**Brano**
▬▬▬

Questo è un paese per vecchi


Effetto covid: si scopre che la Calabria conta, ufficialmente 130.000 ultraottantenni; ma c’è chi dice 180.000. Come si spiega, tale divario? Beh, pensate che padre Fiore, nella Calabria Illustrata del 1691 (mia edizione Rubbettino del 1999), avvertiva di non credere ai censimenti calabresi, in quanto manipolati.

Facciamo 155.000? Aggiudicato. È comunque il 10% della popolazione effettivamente abitante. Aggiungete gli ultrasettantenni (tra cui chi scrive), e gli ultrasessantacinquenni, e arriviamo alla conclusione che i due cespiti della Calabria sono le case di riposo e le pensioni.

A proposito: non credo proprio che i vegliardi di cui sopra troverebbero spazio nel De senectute assieme a Fabio Rulliano, Appio Claudio, Catone… vecchissimi, ma arzilli. No, decisamente non è il nostro caso.

Ragazzi, la materia prima di ogni popolo non è l’euro o il petrolio, è il popolo; sono le braccia e le menti e la voglia di vivere tipo Memento Audere Semper. Da ciò si deduce che ci sono vecchi da MAS, e giovanissimi che non valgono un fico secco, soprattutto se a scuola hanno insegnato loro che la depressione è un valore e i depressi sono poeti, invece di quello che la depressione è: una malattia psichica con conseguenze fisiche.

Il depresso non guarda all’avvenire, non crea nulla, a cominciare dai figli. Ed ecco lo spopolamento. È dal 2013 che, anche a Sud, il numero dei morti supera quello dei nati; e perché non nasce nessuno.

La Calabria, del resto, è spopolata senza bisogno di statistiche: basta farsi un giro. Urge reagire, e nel solo modo serio: ripassatevi Lucrezio, libro I, Inno a Venere. Servono, ovviamente, politiche di sostegno; ma serve la voglia di vita e di perpetuare la vita. Altri blateramenti non mi passano nemmeno per l’ultimo neurone in quiescenza.

▬▬▬

**Estratto dei dati**
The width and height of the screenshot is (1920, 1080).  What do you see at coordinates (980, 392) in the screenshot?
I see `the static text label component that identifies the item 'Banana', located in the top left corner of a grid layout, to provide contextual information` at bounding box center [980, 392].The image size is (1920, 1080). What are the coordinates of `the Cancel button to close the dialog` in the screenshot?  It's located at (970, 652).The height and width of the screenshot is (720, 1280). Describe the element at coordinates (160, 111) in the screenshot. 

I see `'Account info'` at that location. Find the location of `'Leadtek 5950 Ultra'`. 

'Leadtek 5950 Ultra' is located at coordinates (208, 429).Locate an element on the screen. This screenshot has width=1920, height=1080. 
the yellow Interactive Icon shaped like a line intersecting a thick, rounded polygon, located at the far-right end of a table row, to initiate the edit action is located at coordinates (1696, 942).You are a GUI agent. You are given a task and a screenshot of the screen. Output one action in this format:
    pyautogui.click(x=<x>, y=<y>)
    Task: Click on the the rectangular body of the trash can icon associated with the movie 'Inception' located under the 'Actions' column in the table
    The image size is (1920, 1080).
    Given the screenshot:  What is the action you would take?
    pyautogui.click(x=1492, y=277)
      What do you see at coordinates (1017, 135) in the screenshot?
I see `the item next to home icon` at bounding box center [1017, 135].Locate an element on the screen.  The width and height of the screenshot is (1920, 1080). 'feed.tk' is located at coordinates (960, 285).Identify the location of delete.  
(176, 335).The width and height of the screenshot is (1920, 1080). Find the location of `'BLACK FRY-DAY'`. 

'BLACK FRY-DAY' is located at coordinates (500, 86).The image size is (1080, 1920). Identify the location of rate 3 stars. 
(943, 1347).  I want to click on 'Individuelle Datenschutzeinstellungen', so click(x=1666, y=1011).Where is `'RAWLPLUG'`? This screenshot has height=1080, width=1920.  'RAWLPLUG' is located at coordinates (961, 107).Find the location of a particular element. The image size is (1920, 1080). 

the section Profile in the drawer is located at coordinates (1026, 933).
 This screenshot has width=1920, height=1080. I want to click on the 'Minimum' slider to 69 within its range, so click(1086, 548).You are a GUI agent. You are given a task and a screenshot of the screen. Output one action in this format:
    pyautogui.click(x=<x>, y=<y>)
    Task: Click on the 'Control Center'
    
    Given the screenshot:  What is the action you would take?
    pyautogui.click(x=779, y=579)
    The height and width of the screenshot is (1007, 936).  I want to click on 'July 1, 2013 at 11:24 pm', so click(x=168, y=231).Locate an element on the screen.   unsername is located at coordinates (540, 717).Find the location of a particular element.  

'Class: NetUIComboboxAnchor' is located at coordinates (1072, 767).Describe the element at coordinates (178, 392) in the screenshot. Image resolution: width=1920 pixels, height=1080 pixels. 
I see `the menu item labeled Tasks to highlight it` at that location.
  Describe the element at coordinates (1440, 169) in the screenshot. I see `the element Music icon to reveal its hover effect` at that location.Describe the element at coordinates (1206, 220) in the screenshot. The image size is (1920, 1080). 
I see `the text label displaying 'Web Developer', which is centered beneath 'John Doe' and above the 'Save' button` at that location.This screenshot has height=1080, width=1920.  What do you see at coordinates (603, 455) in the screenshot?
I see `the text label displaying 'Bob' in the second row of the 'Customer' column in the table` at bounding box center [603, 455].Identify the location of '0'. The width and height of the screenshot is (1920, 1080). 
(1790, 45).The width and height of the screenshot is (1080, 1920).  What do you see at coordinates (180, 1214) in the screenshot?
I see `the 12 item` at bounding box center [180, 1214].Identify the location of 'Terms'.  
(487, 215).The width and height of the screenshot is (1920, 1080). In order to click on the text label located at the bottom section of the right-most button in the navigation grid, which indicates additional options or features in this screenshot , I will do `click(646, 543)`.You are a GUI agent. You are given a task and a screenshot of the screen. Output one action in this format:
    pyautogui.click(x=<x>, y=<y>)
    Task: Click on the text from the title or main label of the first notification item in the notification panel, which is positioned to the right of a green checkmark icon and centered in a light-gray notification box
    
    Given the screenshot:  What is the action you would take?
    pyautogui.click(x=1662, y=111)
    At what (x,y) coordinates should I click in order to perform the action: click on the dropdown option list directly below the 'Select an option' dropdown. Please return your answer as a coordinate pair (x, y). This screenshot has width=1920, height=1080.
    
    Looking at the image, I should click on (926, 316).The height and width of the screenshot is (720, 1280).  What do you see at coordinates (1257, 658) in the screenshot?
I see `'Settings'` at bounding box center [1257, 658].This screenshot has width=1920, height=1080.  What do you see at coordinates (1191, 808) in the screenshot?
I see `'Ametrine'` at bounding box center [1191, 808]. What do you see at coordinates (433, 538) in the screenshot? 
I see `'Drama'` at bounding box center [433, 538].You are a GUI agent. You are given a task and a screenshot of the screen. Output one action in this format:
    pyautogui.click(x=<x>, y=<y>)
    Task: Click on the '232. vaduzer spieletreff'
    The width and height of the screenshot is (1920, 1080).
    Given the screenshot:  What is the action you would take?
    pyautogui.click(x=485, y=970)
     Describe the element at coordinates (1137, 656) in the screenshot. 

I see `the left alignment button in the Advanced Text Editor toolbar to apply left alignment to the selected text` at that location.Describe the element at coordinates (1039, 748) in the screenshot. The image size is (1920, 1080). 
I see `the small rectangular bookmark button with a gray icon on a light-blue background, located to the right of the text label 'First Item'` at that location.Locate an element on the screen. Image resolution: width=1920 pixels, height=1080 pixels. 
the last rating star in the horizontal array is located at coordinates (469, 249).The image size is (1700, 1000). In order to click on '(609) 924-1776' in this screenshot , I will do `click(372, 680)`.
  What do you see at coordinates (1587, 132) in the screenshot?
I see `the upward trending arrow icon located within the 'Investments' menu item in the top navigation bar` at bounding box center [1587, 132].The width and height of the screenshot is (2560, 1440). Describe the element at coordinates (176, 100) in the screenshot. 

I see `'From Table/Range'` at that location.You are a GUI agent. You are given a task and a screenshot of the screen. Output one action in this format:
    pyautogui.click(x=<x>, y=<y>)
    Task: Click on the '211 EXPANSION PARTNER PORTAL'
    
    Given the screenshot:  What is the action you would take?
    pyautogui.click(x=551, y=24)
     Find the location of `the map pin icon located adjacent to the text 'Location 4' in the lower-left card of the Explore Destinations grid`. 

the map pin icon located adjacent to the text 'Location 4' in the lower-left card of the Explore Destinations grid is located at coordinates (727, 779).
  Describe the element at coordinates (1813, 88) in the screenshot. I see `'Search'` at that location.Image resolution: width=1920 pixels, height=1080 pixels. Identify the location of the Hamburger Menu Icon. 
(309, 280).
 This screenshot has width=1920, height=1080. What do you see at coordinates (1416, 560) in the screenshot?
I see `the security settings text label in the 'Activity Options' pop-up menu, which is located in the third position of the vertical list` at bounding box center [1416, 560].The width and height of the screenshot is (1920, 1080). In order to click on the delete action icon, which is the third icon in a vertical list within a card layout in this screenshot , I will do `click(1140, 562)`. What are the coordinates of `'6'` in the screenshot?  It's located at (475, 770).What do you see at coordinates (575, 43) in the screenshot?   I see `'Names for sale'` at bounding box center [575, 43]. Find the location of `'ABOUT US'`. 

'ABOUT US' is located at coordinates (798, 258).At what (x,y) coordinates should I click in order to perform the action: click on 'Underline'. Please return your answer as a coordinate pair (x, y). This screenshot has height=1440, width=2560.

▬▬▬

**Cosa fare**
(1) Riporta dal brano sulla Calabria il pezzo che va da "La Calabria, del" fino a "neurone in quiescenza.".
(2) Nel brano sulla Calabria c'è questa frase: «Il depresso non guarda all’avvenire, non crea nulla, a cominciare dai figli.» Mettila in inglese.
(3) Allunga il brano sulla Calabria e sui suoi anziani, riprendendo da dove si ferma.
Le righe sono materiale a parte, separato dal brano sulla Calabria.

**Risposte in ordine**
(1)
La Calabria, del resto, è spopolata senza bisogno di statistiche: basta farsi un giro. Urge reagire, e nel solo modo serio: ripassatevi Lucrezio, libro I, Inno a Venere. Servono, ovviamente, politiche di sostegno; ma serve la voglia di vita e di perpetuare la vita. Altri blateramenti non mi passano nemmeno per l’ultimo neurone in quiescenza.

(2) The depressed person does not look to the future and creates nothing, starting with children.

(3)
Chi vive in un luogo, però, ha bisogno di risorse, quindi anche di economia e di servizi. Economia, non soldi: produzione, inventiva, iniziativa, piacere di produrre e vendere e comprare: e fare festa. E cultura, ma, s’intende, con divieto di piagnisteo. I piagnoni, per definizione, non fanno figli, anzi sono morti che camminano in attesa di morire anche anagraficamente.

Prima o poi voteremo per le regionali. L’11 aprile, scordatevelo, o le liste dovrebbero essere pronte tra due settimane, mentre sono tutti ai giochini. Ma qualche che sia la data, voteremo: e, con i nomi che stanno circolando, la depressione è, per dirla con quel Dante di cui in Calabria non gliene frega niente a nessuno nel centenario,

oscura e profonda era e nebulosa,
tanto che, per ficcar lo viso a fondo,
i’ non vi discernea veruna cosa.

A sinistra, si fanno del male da soli, con Irto dalla faccia triste costretto alla candidatura; nel centro(destra), candidati da trangugiare con lo stesso entusiasmo della pillola della pressione.
Con queste premesse, ecco il paese dei vecchi.